A: Just before the conference convened, the Intergovernmental Panel on Climate Change special report was released, which shows that when it comes to climate change, adverse impacts are happening faster than we thought. The changes in our world, in storm intensity and sea level rise and so much else, that we thought would come with a 2 degrees Celsius level rise in global temperatures may now happen at 1.5 degrees. With this in mind, we need to lower our estimates for the temperature rise that we think is feasible to live with.
That’s different than saying we know how to get there, though. It is challenging to think about 2 degrees, and it’s even more challenging to think about 1.5 degrees. A lot of our discussion focused on how we might do that, with tools like negative emissions technologies, paired with a carbon price. Somewhere down the road we will almost certainly find we’ve exceeded 1.5 degrees, so how do we get back to where we need to be?

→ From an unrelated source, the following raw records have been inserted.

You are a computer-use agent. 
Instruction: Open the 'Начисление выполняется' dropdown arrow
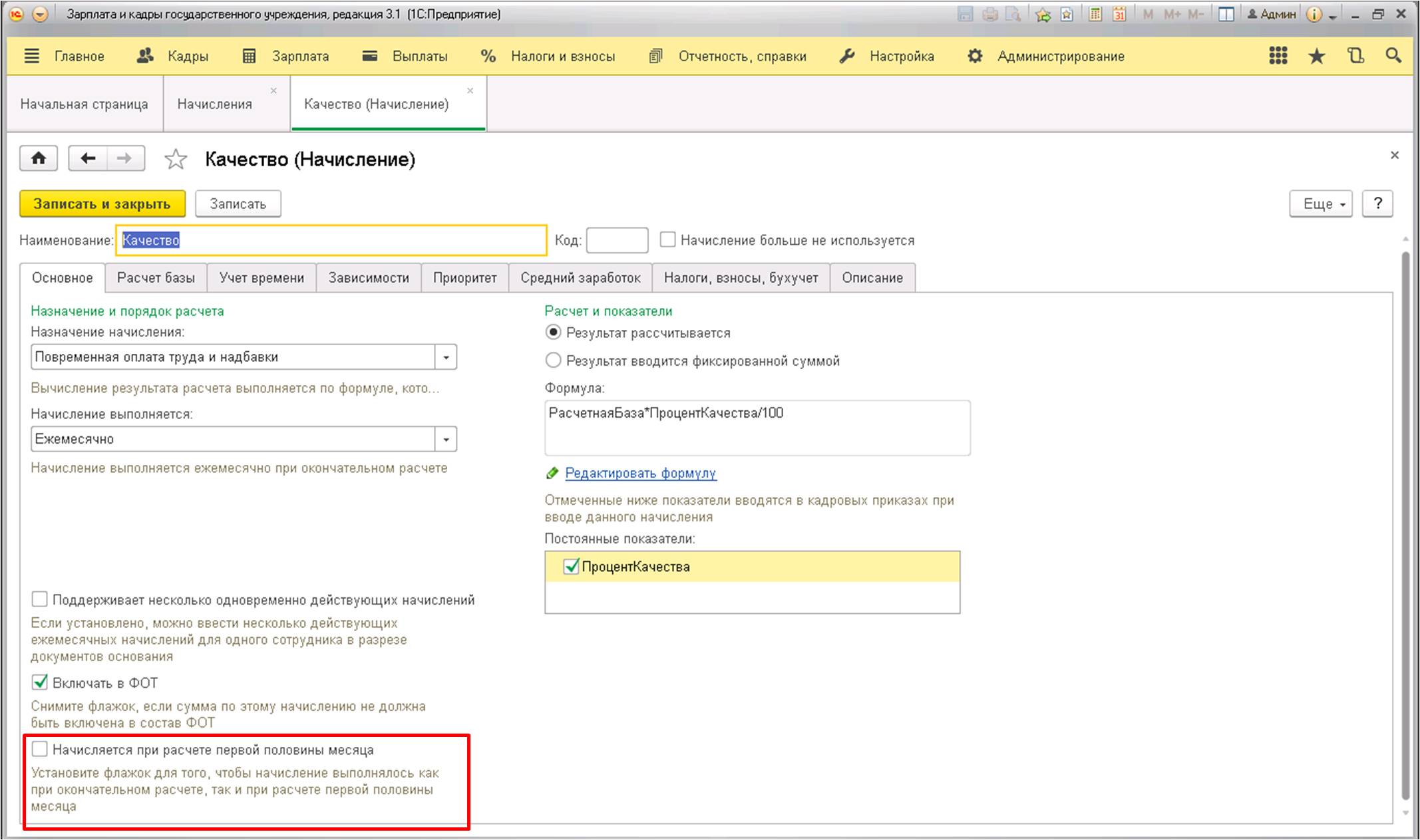[446, 439]
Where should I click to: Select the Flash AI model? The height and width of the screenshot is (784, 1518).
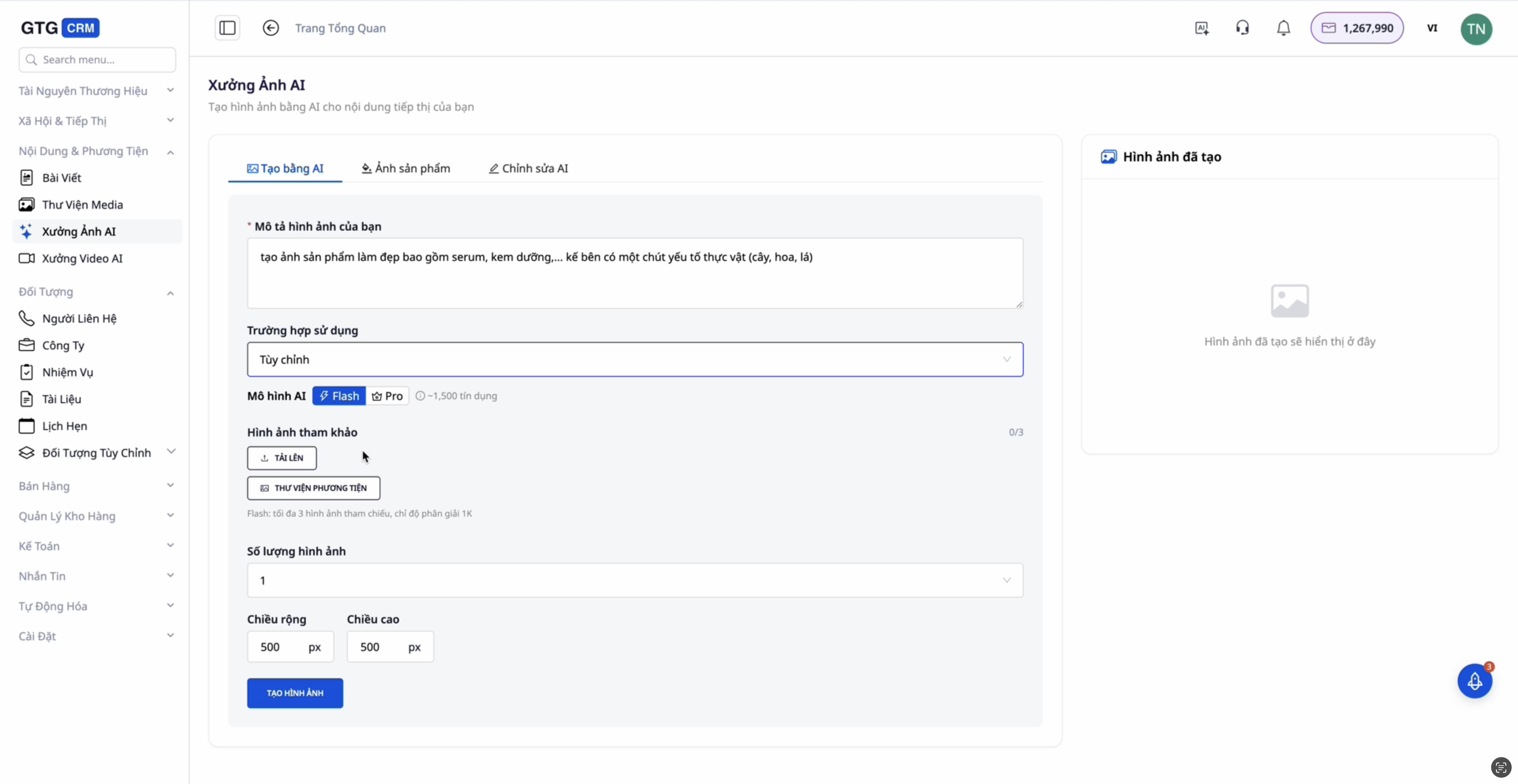[x=339, y=396]
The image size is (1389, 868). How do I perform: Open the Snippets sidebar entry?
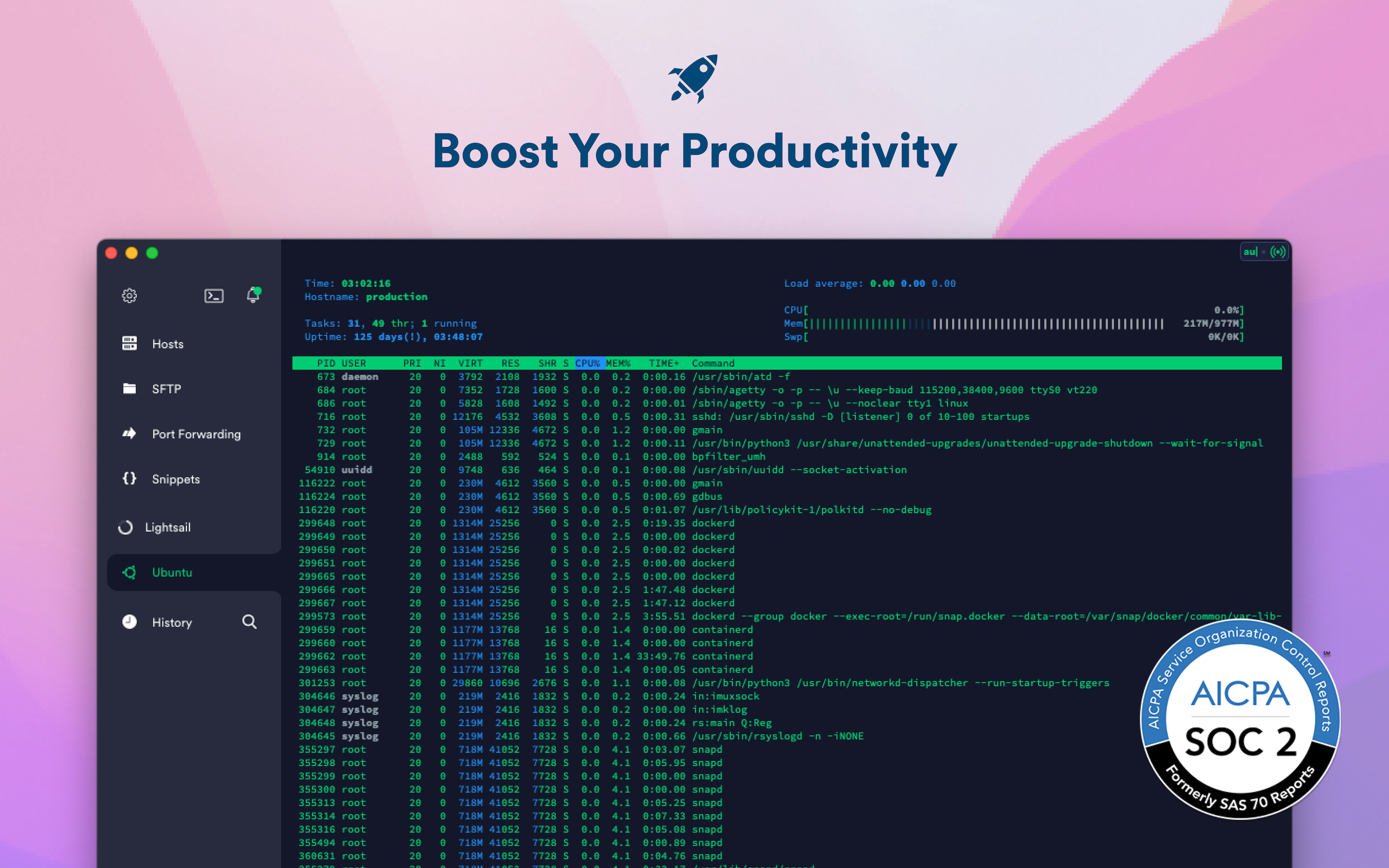(176, 479)
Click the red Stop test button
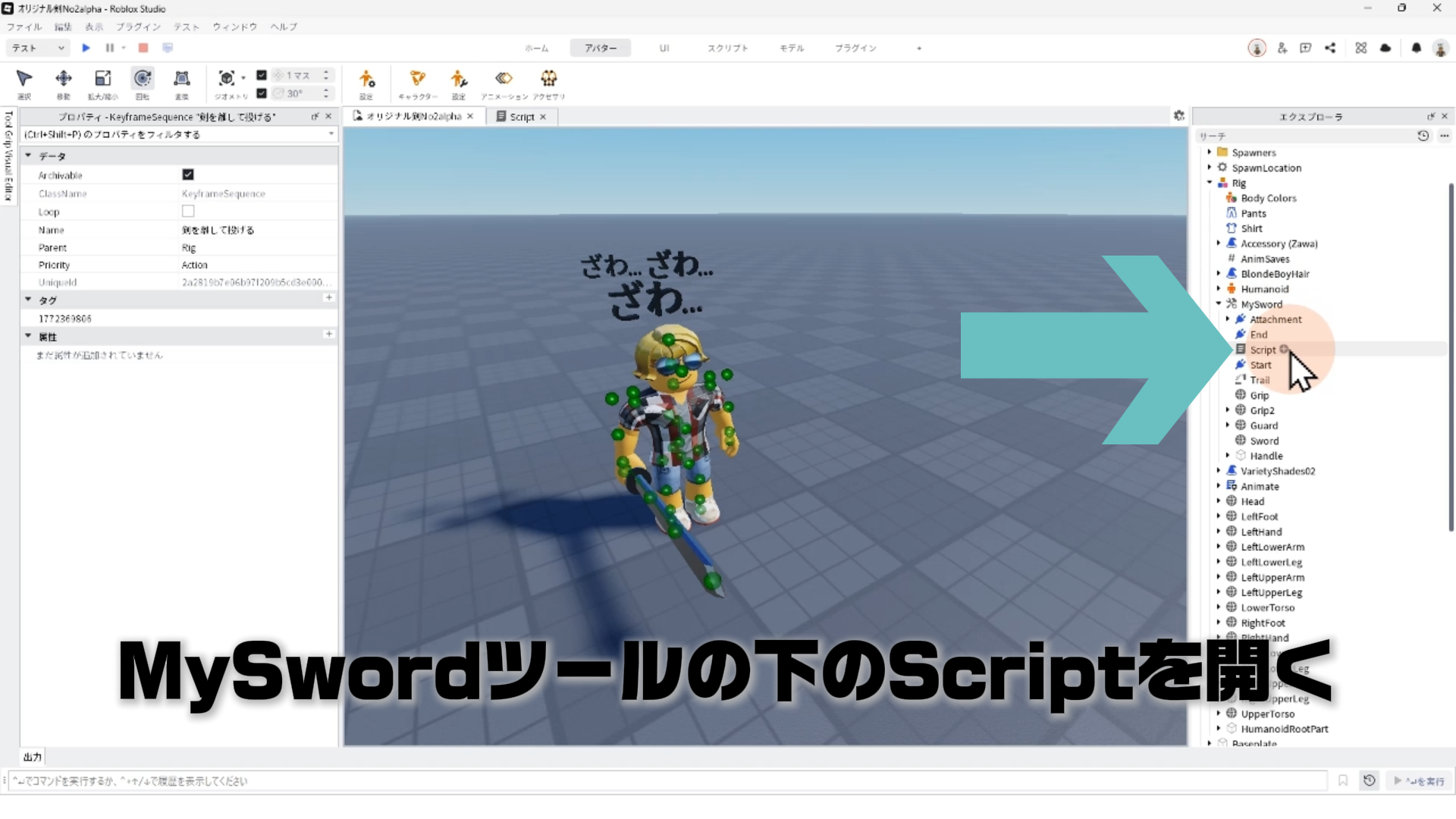 [x=143, y=48]
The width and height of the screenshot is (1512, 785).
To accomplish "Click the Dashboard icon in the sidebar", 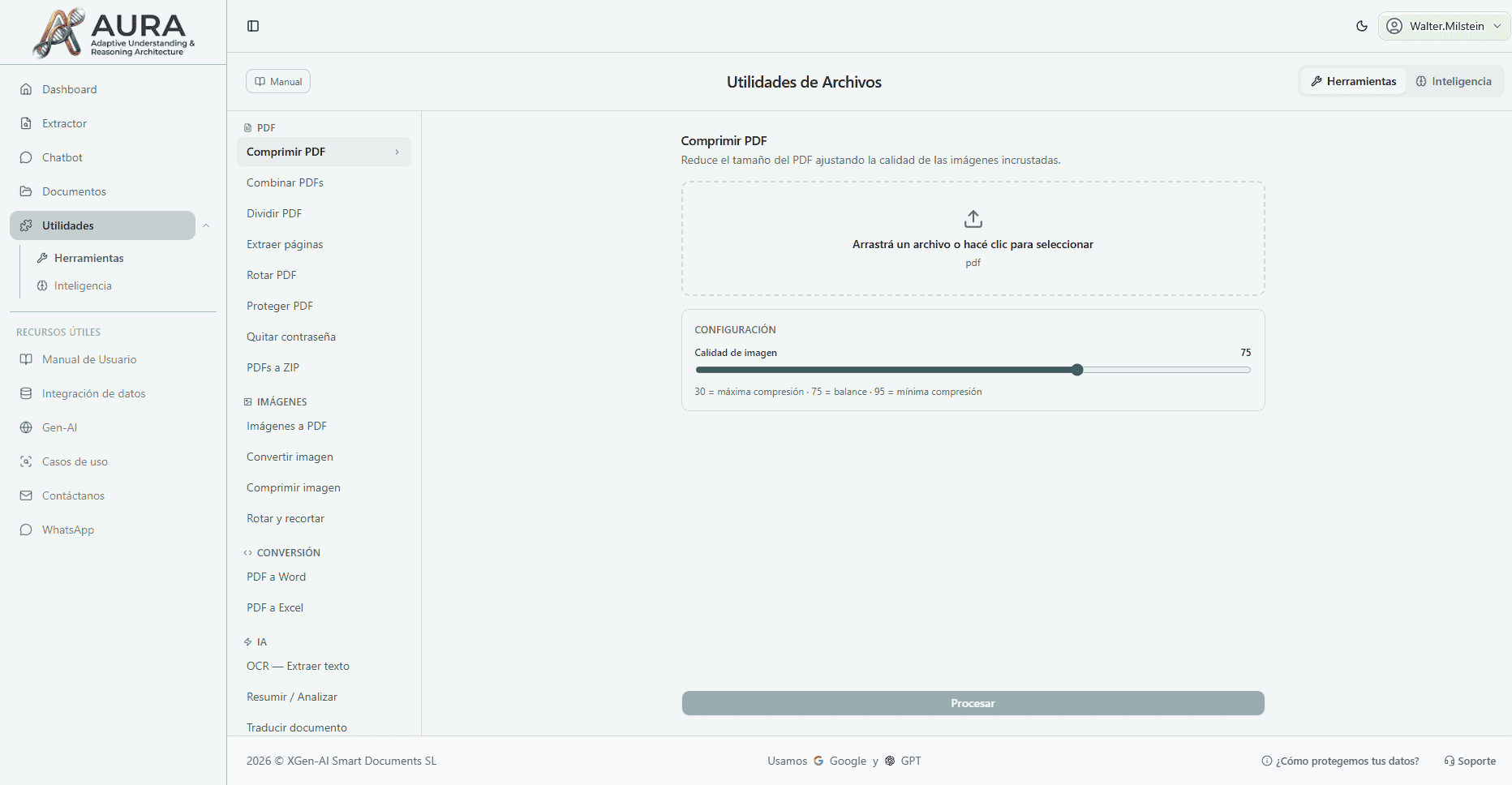I will click(x=26, y=89).
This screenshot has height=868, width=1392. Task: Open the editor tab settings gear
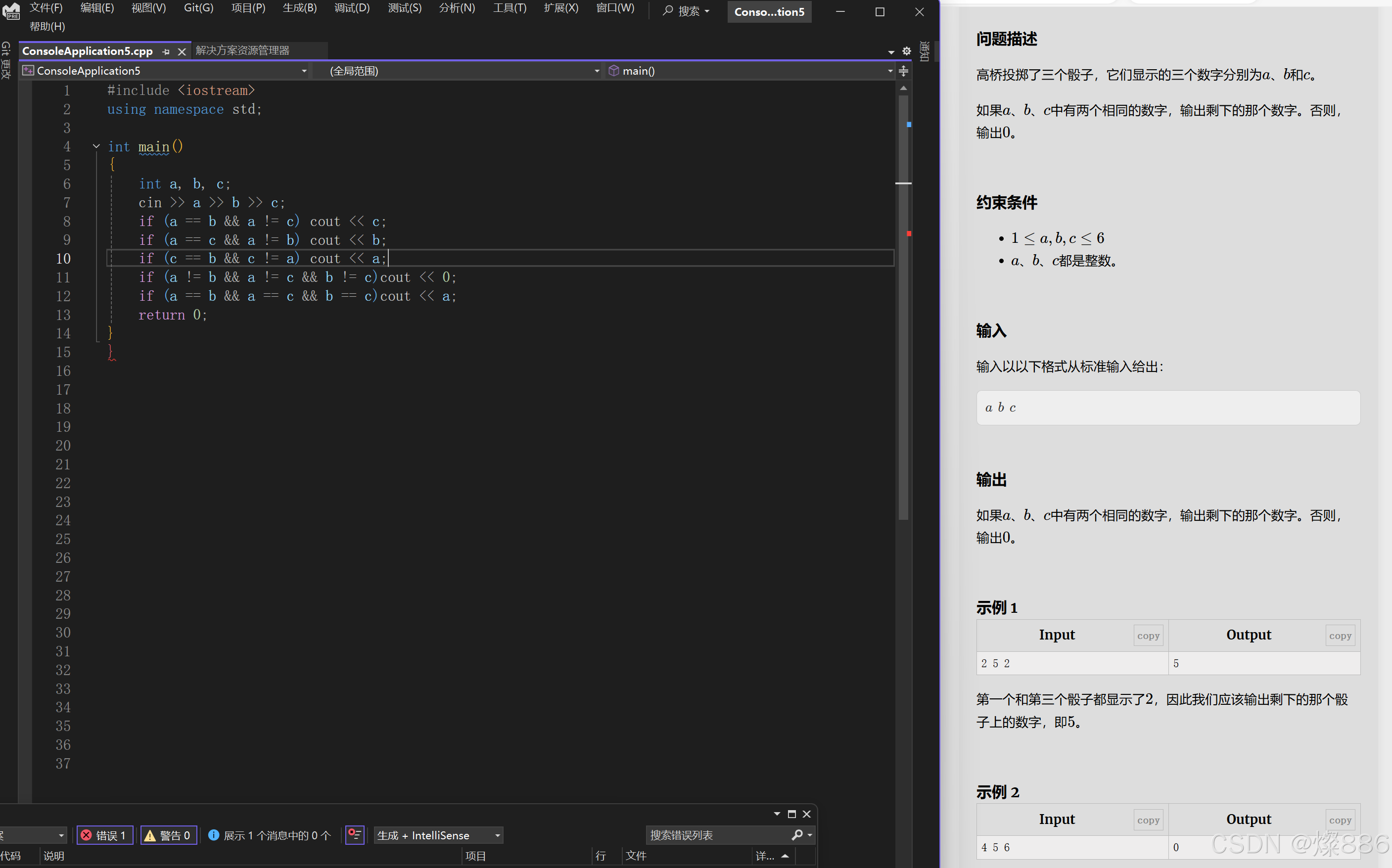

It’s really important to develop a common understanding of what the problem is and what its dimensions are. At this conference, we examined the range of technologies and sectors in the economy that need to be addressed to mitigate climate change. Energy is the big one, but not the only one. Within energy, the electric power system has received the most attention, and we looked in depth at the rapid changes occurring there. We discussed how to not only develop low-carbon energy technology, but also to get it out of the lab and scale it up. Our industrial collaborators are essential here. In addition, the innovation ecosystem centered at MIT, with all of its promising energy startups, can and is playing an increasing role in mitigating greenhouse gas emissions from all parts of the energy sector. The transportation sector also presents significant opportunities, which we’ll be examining in our forthcoming “Mobility of the Future report.”
Q: The theme of this year’s Annual Research Conference was “Energy Intelligence.” What role will artificial intelligence play in realizing the low-carbon energy future?
A: There are many points of connection and crossover between energy and artificial intelligence. The newly founded Quest for Intelligence at MIT is a very exciting example where MIT is bringing together researchers from multiple disciplines across all of MIT’s five schools. At its core, the Quest is looking at the essence of human and machine intelligence. But it’s also looking to connect this high-level study of intelligence to other disciplines that can benefit from the crossover.
One example is intelligence in robotics. Today’s drones are capable of a new level of speed and dexterity which has important implications in the energy industry. Nimble drones could change the way infrastructure surveys are done, and could also be used for monitoring. Monitoring for natural gas leaks, for example, is important in ensuring you recover all possible carbon reduction benefits from coal to gas switching. In the transportation sector, this kind of technology could allow us to create the next generation of energy-efficient autonomous vehicles, for example, designing cars that can drive in close proximity to one another to reduce air drag.
MITEI researchers are also tying artificial intelligence into their domain-specific energy research through the use of machine learning. Machine learning can be used to identify patterns of degradation in advanced materials, and can even be used to quickly screen for the best recipes for manufacturing new materials at commercial scale. That kind of innovation is going to grow rapidly in coming years, which will only serve to enrich the research projects coming out of MITEI. Part of the Energy Initiative’s mission is to bring faculty members and researchers together who have complementary skills. As faculty from the Quest begin collaborating with faculty focusing on energy in new ways, they’ll be able to accomplish things together that none of them could do alone and open up new doors to a low-carbon energy future.